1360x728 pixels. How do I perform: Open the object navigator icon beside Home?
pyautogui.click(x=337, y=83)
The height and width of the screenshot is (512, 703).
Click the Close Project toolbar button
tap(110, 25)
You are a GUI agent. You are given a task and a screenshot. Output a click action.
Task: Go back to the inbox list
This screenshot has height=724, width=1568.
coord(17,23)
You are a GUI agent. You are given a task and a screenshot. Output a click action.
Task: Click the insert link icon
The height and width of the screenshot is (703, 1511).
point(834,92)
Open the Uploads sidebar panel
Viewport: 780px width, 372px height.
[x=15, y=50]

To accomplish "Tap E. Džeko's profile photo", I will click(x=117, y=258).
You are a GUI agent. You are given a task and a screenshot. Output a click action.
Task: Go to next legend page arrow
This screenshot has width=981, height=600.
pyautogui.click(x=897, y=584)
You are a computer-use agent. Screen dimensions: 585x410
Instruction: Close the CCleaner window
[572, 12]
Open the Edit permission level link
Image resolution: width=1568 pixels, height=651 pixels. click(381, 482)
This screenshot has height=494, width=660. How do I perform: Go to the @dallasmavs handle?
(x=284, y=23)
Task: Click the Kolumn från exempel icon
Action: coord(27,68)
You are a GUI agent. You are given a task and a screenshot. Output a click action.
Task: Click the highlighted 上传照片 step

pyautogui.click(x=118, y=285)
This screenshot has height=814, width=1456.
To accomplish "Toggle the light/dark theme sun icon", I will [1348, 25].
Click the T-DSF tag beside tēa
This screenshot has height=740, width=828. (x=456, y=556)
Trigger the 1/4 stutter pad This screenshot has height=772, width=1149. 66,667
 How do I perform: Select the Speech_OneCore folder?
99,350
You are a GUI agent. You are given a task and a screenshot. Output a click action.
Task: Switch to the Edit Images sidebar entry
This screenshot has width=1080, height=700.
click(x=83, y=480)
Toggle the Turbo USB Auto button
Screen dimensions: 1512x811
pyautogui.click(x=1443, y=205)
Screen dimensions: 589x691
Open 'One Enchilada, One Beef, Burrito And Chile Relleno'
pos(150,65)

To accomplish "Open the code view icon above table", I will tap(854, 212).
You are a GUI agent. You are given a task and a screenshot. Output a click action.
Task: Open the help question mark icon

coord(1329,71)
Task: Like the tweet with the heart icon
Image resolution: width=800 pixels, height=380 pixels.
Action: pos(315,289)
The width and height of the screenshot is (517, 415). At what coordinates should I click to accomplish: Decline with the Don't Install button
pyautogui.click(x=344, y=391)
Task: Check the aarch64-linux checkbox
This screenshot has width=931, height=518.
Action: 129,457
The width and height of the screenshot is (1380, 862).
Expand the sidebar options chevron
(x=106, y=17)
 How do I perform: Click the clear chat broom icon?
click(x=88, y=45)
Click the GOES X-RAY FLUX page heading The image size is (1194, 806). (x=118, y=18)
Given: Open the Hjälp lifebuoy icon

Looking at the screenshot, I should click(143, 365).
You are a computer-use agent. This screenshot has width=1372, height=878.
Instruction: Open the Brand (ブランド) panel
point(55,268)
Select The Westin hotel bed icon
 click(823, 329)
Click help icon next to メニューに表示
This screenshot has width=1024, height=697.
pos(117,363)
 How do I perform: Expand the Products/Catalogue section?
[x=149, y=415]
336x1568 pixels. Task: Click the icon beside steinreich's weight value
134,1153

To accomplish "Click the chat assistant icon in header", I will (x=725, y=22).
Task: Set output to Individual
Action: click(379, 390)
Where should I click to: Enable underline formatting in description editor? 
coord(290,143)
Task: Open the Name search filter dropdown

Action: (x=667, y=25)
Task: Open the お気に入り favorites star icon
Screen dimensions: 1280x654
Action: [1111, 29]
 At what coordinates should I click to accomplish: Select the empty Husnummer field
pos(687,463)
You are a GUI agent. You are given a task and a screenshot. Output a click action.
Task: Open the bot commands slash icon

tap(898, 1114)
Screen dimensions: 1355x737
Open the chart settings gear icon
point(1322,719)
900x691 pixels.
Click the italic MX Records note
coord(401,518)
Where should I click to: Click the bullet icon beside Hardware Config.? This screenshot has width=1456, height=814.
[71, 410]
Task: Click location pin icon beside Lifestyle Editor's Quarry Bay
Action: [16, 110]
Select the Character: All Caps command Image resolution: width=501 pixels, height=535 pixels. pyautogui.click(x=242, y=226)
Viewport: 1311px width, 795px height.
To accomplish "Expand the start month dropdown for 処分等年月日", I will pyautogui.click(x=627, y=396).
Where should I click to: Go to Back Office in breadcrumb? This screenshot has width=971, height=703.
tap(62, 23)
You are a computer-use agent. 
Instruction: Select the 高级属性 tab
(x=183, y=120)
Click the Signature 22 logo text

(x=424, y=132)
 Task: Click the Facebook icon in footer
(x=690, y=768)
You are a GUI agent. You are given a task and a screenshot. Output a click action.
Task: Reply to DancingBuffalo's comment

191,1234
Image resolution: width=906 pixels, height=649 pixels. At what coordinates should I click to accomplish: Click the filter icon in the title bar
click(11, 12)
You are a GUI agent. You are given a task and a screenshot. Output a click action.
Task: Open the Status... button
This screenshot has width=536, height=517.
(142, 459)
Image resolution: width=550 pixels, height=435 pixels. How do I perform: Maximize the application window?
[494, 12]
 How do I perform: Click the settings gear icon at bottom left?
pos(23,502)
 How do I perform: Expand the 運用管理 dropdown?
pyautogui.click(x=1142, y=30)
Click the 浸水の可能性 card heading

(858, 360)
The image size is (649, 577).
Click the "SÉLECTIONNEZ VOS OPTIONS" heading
:::
EXERCISE DIRECTIONS: Down to the last line, retype the entries above exactly.

ANSWER SPACE:
1360x728 pixels. How do I perform: Open the object navigator icon beside Home?
pyautogui.click(x=337, y=83)
The height and width of the screenshot is (512, 703).
Click the Close Project toolbar button
tap(110, 25)
You are a GUI agent. You are given a task and a screenshot. Output a click action.
Task: Go back to the inbox list
This screenshot has height=724, width=1568.
coord(17,23)
You are a GUI agent. You are given a task and a screenshot. Output a click action.
Task: Click the insert link icon
The height and width of the screenshot is (703, 1511).
point(834,92)
Open the Uploads sidebar panel
Viewport: 780px width, 372px height.
[x=15, y=50]

To accomplish "Tap E. Džeko's profile photo", I will click(x=117, y=258).
You are a GUI agent. You are given a task and a screenshot. Output a click action.
Task: Go to next legend page arrow
This screenshot has width=981, height=600.
pyautogui.click(x=897, y=584)
You are a computer-use agent. Screen dimensions: 585x410
Instruction: Close the CCleaner window
[572, 12]
Open the Edit permission level link
Image resolution: width=1568 pixels, height=651 pixels. click(381, 482)
This screenshot has height=494, width=660. How do I perform: Go to the @dallasmavs handle?
(x=284, y=23)
Task: Click the Kolumn från exempel icon
Action: coord(27,68)
You are a GUI agent. You are given a task and a screenshot. Output a click action.
Task: Click the highlighted 上传照片 step

pyautogui.click(x=118, y=285)
This screenshot has height=814, width=1456.
To accomplish "Toggle the light/dark theme sun icon", I will [1348, 25].
Click the T-DSF tag beside tēa
This screenshot has height=740, width=828. (x=456, y=556)
Trigger the 1/4 stutter pad This screenshot has height=772, width=1149. 66,667
 How do I perform: Select the Speech_OneCore folder?
99,350
You are a GUI agent. You are given a task and a screenshot. Output a click action.
Task: Switch to the Edit Images sidebar entry
This screenshot has width=1080, height=700.
click(x=83, y=480)
Toggle the Turbo USB Auto button
Screen dimensions: 1512x811
pyautogui.click(x=1443, y=205)
Screen dimensions: 589x691
Open 'One Enchilada, One Beef, Burrito And Chile Relleno'
pos(150,65)

To accomplish "Open the code view icon above table", I will tap(854, 212).
You are a GUI agent. You are given a task and a screenshot. Output a click action.
Task: Open the help question mark icon

coord(1329,71)
Task: Like the tweet with the heart icon
Image resolution: width=800 pixels, height=380 pixels.
Action: pos(315,289)
The width and height of the screenshot is (517, 415). At what coordinates should I click to accomplish: Decline with the Don't Install button
pyautogui.click(x=344, y=391)
Task: Check the aarch64-linux checkbox
This screenshot has width=931, height=518.
Action: 129,457
The width and height of the screenshot is (1380, 862).
Expand the sidebar options chevron
(x=106, y=17)
 How do I perform: Click the clear chat broom icon?
click(x=88, y=45)
Click the GOES X-RAY FLUX page heading The image size is (1194, 806). (x=118, y=18)
Given: Open the Hjälp lifebuoy icon

Looking at the screenshot, I should click(143, 365).
You are a computer-use agent. This screenshot has width=1372, height=878.
Instruction: Open the Brand (ブランド) panel
point(55,268)
Select The Westin hotel bed icon
 click(823, 329)
Click help icon next to メニューに表示
This screenshot has width=1024, height=697.
pos(117,363)
 How do I perform: Expand the Products/Catalogue section?
[x=149, y=415]
336x1568 pixels. Task: Click the icon beside steinreich's weight value
134,1153

To accomplish "Click the chat assistant icon in header", I will (x=725, y=22).
Task: Set output to Individual
Action: click(379, 390)
Where should I click to: Enable underline formatting in description editor? 
coord(290,143)
Task: Open the Name search filter dropdown

Action: (x=667, y=25)
Task: Open the お気に入り favorites star icon
Screen dimensions: 1280x654
Action: [1111, 29]
 At what coordinates should I click to accomplish: Select the empty Husnummer field
pos(687,463)
You are a GUI agent. You are given a task and a screenshot. Output a click action.
Task: Open the bot commands slash icon

tap(898, 1114)
Screen dimensions: 1355x737
Open the chart settings gear icon
point(1322,719)
900x691 pixels.
Click the italic MX Records note
coord(401,518)
Where should I click to: Click the bullet icon beside Hardware Config.? This screenshot has width=1456, height=814.
[71, 410]
Task: Click location pin icon beside Lifestyle Editor's Quarry Bay
Action: [16, 110]
Select the Character: All Caps command Image resolution: width=501 pixels, height=535 pixels. pyautogui.click(x=242, y=226)
Viewport: 1311px width, 795px height.
To accomplish "Expand the start month dropdown for 処分等年月日", I will pyautogui.click(x=627, y=396).
Where should I click to: Go to Back Office in breadcrumb? This screenshot has width=971, height=703.
tap(62, 23)
You are a computer-use agent. 
Instruction: Select the 高级属性 tab
(x=183, y=120)
Click the Signature 22 logo text

(x=424, y=132)
 Task: Click the Facebook icon in footer
(x=690, y=768)
You are a GUI agent. You are given a task and a screenshot. Output a click action.
Task: Reply to DancingBuffalo's comment

191,1234
Image resolution: width=906 pixels, height=649 pixels. At what coordinates should I click to accomplish: Click the filter icon in the title bar
click(11, 12)
You are a GUI agent. You are given a task and a screenshot. Output a click action.
Task: Open the Status... button
This screenshot has width=536, height=517.
(142, 459)
Image resolution: width=550 pixels, height=435 pixels. How do I perform: Maximize the application window?
[494, 12]
 How do I perform: Click the settings gear icon at bottom left?
pos(23,502)
 How do I perform: Expand the 運用管理 dropdown?
pyautogui.click(x=1142, y=30)
Click the 浸水の可能性 card heading

(858, 360)
The image size is (649, 577).
Click the "SÉLECTIONNEZ VOS OPTIONS" heading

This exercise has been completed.